例えばテーマが「良い企業とはどんな企業か」だとすると、まずは「顧客にとって良い企業」なのか「従業員にとって良い企業」なのか、メンバー間で見解が同じでないと話がかみ合わなくなるでしょう。
討論の方向性を合わせるため、最初にテーマを定義することは必須です。
集団討論の流れ4:分析する
テーマの定義付けが終わったら、続いて原因分析を進めていきましょう。原因分析とは、生じている問題に対する原因が何かを突き止めるための作業です。
例えばテーマが「コンビニの売り上げを伸ばすためにはどうすれば良いか」の場合、売り上げを妨げているそもそもの原因を特定しなければ、具体的な解決策は提案できません。

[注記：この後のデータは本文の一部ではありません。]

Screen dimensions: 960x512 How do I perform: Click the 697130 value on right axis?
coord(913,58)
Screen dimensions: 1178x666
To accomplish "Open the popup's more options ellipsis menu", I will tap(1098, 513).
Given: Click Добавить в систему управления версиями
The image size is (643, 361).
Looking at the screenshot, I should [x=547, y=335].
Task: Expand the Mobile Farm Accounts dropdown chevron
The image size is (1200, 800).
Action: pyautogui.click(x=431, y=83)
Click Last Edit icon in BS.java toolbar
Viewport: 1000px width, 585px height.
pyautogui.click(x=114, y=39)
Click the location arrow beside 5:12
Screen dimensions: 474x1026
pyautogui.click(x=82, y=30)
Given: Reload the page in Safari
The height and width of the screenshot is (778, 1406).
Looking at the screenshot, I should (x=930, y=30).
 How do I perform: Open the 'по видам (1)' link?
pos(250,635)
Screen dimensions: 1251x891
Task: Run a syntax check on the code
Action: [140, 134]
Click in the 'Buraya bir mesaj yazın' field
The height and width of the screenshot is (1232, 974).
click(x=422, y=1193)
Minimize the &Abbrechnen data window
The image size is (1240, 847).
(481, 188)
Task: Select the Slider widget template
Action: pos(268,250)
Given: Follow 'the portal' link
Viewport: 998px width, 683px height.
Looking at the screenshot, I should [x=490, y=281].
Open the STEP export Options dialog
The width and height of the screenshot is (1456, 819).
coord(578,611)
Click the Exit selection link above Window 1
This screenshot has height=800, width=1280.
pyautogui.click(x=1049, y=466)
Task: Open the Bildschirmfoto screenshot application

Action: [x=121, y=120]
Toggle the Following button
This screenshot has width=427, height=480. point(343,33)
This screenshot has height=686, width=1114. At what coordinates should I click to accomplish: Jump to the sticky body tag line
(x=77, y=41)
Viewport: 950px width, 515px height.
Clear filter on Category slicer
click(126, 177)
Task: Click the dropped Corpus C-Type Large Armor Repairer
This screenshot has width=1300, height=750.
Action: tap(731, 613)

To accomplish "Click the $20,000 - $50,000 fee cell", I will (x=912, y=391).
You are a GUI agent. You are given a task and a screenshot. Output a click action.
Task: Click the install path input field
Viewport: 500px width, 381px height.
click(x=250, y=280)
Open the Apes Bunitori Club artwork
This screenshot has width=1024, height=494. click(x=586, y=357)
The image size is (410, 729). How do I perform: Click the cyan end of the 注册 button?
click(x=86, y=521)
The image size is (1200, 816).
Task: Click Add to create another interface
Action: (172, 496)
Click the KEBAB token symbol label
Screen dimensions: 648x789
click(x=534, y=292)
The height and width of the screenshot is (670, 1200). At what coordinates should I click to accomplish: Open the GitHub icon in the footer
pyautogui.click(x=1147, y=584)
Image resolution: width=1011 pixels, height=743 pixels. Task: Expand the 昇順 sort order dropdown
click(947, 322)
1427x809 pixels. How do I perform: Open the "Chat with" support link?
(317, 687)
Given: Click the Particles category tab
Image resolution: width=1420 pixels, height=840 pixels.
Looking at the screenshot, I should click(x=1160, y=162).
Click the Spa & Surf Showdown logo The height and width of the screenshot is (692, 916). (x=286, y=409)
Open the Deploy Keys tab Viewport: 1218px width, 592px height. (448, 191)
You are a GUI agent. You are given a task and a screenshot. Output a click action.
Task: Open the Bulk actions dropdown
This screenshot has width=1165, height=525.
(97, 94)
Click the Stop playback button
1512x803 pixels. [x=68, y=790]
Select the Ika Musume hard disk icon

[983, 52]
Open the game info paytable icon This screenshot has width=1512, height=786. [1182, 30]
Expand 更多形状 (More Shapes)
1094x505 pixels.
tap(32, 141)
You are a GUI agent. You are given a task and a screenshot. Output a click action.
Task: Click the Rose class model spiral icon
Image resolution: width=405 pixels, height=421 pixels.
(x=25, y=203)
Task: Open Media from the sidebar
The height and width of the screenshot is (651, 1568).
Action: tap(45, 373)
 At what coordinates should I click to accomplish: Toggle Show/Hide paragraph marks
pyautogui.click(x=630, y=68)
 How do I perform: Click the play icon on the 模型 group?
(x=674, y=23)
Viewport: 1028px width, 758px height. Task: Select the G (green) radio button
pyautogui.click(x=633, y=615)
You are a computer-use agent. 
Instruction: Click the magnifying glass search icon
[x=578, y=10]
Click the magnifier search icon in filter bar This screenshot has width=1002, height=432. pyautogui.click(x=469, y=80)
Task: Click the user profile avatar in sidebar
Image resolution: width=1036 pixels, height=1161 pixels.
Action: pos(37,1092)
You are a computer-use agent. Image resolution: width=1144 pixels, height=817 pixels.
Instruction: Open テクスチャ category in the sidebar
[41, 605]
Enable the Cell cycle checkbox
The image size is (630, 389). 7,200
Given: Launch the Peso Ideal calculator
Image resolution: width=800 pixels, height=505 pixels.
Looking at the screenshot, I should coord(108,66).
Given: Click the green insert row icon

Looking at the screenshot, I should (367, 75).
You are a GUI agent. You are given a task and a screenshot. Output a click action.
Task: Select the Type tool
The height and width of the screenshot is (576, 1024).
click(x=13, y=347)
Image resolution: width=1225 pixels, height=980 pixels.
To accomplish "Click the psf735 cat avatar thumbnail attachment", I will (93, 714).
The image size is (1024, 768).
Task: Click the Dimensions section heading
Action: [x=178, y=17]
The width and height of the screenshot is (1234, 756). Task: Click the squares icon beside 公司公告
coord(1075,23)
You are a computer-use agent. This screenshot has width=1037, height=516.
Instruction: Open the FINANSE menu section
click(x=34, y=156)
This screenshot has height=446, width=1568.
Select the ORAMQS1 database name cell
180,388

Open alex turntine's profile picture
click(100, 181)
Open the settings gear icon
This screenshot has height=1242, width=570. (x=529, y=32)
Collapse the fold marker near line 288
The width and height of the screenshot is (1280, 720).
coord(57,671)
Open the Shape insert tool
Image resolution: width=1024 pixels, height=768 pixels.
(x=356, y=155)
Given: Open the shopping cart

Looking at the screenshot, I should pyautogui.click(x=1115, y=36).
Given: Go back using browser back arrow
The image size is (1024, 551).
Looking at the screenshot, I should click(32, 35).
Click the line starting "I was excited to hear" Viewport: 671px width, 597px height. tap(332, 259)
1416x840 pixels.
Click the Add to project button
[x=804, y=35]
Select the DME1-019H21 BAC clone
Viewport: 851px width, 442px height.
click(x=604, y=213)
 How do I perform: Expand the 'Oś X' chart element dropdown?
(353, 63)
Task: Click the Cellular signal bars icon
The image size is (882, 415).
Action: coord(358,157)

問題を引き起こしている要因は複数の場合があるので、原因分析では各要因を整理してまとめましょう。
集団討論の流れ5:解決策を考える
原因分析が終了したら、次に解決策の考察を進めます。解決策は、具体的で実行性のあるものを提案していきましょう。
解決策の考察には、原因分析でも利用した問題の要点整理が役に立ちます。要点を整理する過程で明らかになった問題の原因を解決すべき課題と捉え、それに対する対策を各自挙げていくと良いでしょう。
メンバーから提案された対策は、どれを先に行うべきか優先順位をつけると解決への道筋がはっきりします。
集団討論の流れ6:発表する
集団討論の最後の仕上げは、話し合った結果の発表です。試験官は話し合いの過程も評価していますが、最後にどのような結論に達してどのように発表するのかも評価しています。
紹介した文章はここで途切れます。